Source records
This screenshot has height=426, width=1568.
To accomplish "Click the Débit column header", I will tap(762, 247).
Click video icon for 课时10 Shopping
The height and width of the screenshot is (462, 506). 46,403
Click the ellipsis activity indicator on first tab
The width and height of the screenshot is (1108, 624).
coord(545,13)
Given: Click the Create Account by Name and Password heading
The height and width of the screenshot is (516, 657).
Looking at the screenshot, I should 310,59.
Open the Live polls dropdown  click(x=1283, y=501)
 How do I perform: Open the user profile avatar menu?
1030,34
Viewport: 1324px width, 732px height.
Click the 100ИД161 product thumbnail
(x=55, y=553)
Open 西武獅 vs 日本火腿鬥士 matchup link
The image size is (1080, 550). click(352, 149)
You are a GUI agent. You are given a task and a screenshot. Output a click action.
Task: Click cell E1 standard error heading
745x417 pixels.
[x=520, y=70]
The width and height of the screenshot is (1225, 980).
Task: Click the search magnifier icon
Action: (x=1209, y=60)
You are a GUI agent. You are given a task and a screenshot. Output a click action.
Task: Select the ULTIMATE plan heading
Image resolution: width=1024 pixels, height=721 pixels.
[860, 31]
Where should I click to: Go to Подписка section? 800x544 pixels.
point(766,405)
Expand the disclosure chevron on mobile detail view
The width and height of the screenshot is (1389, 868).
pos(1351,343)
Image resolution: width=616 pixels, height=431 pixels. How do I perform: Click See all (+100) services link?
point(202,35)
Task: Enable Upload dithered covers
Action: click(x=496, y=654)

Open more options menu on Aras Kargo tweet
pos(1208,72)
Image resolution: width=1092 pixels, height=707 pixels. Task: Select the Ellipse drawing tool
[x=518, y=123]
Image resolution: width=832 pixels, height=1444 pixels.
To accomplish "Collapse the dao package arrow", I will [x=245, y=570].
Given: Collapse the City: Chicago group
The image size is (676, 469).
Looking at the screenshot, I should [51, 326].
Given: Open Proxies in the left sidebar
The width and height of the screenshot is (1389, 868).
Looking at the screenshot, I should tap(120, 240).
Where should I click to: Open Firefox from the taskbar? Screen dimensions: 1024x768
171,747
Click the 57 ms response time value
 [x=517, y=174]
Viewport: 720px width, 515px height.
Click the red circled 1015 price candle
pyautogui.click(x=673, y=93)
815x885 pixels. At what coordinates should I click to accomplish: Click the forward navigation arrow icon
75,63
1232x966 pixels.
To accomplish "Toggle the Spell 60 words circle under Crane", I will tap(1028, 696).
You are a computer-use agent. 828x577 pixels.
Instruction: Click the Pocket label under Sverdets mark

§ What needs to be done
Repeat the data exactly. Omit nothing.

§ Solved exercise
This screenshot has height=426, width=1568.
To accomplish "Click the Débit column header", I will tap(762, 247).
Click video icon for 课时10 Shopping
The height and width of the screenshot is (462, 506). 46,403
Click the ellipsis activity indicator on first tab
The width and height of the screenshot is (1108, 624).
coord(545,13)
Given: Click the Create Account by Name and Password heading
The height and width of the screenshot is (516, 657).
Looking at the screenshot, I should 310,59.
Open the Live polls dropdown  click(x=1283, y=501)
 How do I perform: Open the user profile avatar menu?
1030,34
Viewport: 1324px width, 732px height.
Click the 100ИД161 product thumbnail
(x=55, y=553)
Open 西武獅 vs 日本火腿鬥士 matchup link
The image size is (1080, 550). click(352, 149)
You are a GUI agent. You are given a task and a screenshot. Output a click action.
Task: Click cell E1 standard error heading
745x417 pixels.
[x=520, y=70]
The width and height of the screenshot is (1225, 980).
Task: Click the search magnifier icon
Action: (x=1209, y=60)
You are a GUI agent. You are given a task and a screenshot. Output a click action.
Task: Select the ULTIMATE plan heading
Image resolution: width=1024 pixels, height=721 pixels.
[860, 31]
Where should I click to: Go to Подписка section? 800x544 pixels.
point(766,405)
Expand the disclosure chevron on mobile detail view
The width and height of the screenshot is (1389, 868).
pos(1351,343)
Image resolution: width=616 pixels, height=431 pixels. How do I perform: Click See all (+100) services link?
point(202,35)
Task: Enable Upload dithered covers
Action: click(x=496, y=654)

Open more options menu on Aras Kargo tweet
pos(1208,72)
Image resolution: width=1092 pixels, height=707 pixels. Task: Select the Ellipse drawing tool
[x=518, y=123]
Image resolution: width=832 pixels, height=1444 pixels.
To accomplish "Collapse the dao package arrow", I will [x=245, y=570].
Given: Collapse the City: Chicago group
The image size is (676, 469).
Looking at the screenshot, I should [51, 326].
Given: Open Proxies in the left sidebar
The width and height of the screenshot is (1389, 868).
Looking at the screenshot, I should tap(120, 240).
Where should I click to: Open Firefox from the taskbar? Screen dimensions: 1024x768
171,747
Click the 57 ms response time value
 [x=517, y=174]
Viewport: 720px width, 515px height.
Click the red circled 1015 price candle
pyautogui.click(x=673, y=93)
815x885 pixels. At what coordinates should I click to accomplish: Click the forward navigation arrow icon
75,63
1232x966 pixels.
To accomplish "Toggle the Spell 60 words circle under Crane", I will tap(1028, 696).
You are a computer-use agent. 828x577 pixels.
Instruction: Click the Pocket label under Sverdets mark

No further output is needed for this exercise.